Dalle pagine del libro appare, insomma, un Maigret inedito, apparentemente diverso da quello che moltissimi hanno seguito nelle sue inchieste. Un altro Maigret? Diremmo piuttosto, in un certo senso, un Maigret “rivelato”. Questo romanzo non è in alcun modo un pastiche, o un apocrifo, imitazione di un soggetto già trattato. L’autrice, con uno stile che supera di molto una sperimentata capacità di scrittura (Barbara Notaro Dietrich è giornalista professionista), costruisce una trama originale, un intreccio di fatti, sentimenti, riflessioni, pur rispettando il “codice genetico” dei suoi protagonisti. Dalla casa in Boulevard Richard Lenoir, il rifugio del commissario e il “regno” di Louise, al Quai des Orfèvres, gli uffici della Polizia giudiziaria, si svolge quotidianamente l’attività “creativa” di Maigret. Lì la moglie, la sicurezza dei gesti che si ripetono con sfumature sempre nuove, qui le indagini, i collaboratori che lo ammirano, e lo seguono senza dubbi o esitazioni: Lucas, Janvier, il piccolo Lapointe, il grosso Torrence. E il giudice Coméliau, il suo grande nemico, al quale il commissario non perdonava di aver mancato di umanità nei confronti del gatto di un imputato. Casa e ufficio, insomma? Un brillante funzionario che quando stacca la presa del lavoro si trasforma in un marito affettuoso? Non proprio, dato che Maigret è Maigret, e costantemente trasporta nell’ambiente domestico i suoi problemi professionali. E considera l’ufficio la sua seconda abitazione, con la stufa a carbone, conservata anche quando al Quai era stato installato il riscaldamento centrale, le birre e i panini ordinati alla Brasserie Dauphine, che sostituiscono pranzi e cene, la pipa. La signora Maigret lo sa, e lungi da risentirsene comprende che questi due scenari sono egualmente necessari. A lui, e anche a lei.
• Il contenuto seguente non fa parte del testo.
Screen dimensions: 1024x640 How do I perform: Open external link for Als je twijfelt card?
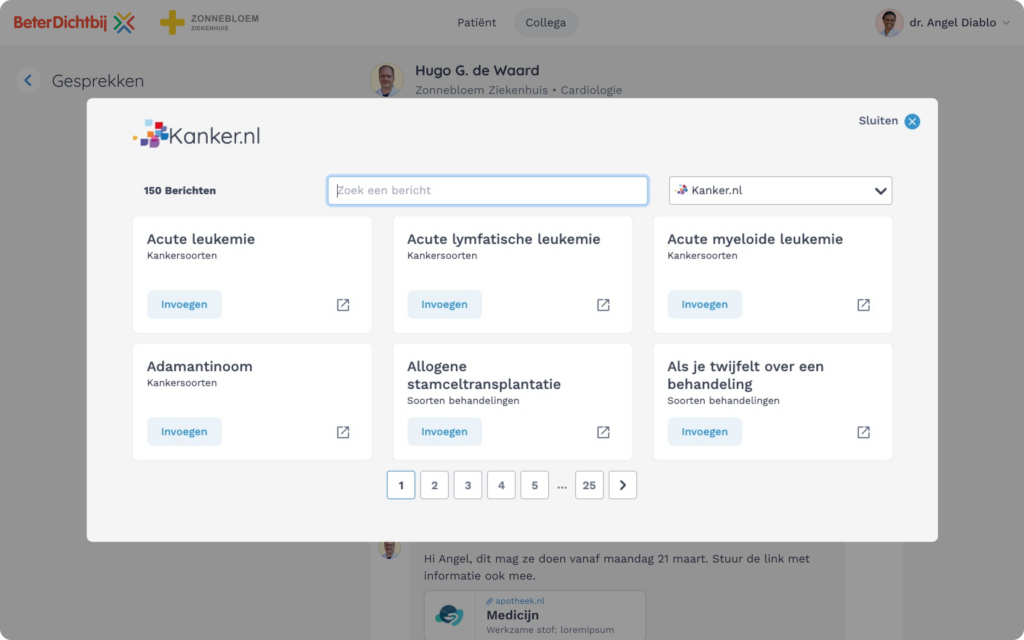[x=863, y=432]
Perché questa nuova Louise, così diversa dal marito da costituire insieme a lui una immagine perfetta, poteva essere la moglie solo di quell’uomo, geniale e modesto, generoso e implacabile, plebeo e gran signore. E, pur non dicendolo, ora che il suo Jules è andato non sa dove (“non era propriamente un uomo di fede, ma aveva un suo personale senso del sacro”), parafrasando Flaubert, ha il diritto di dire, senza presunzione: “Le commissaire Maigret, c’est moi”.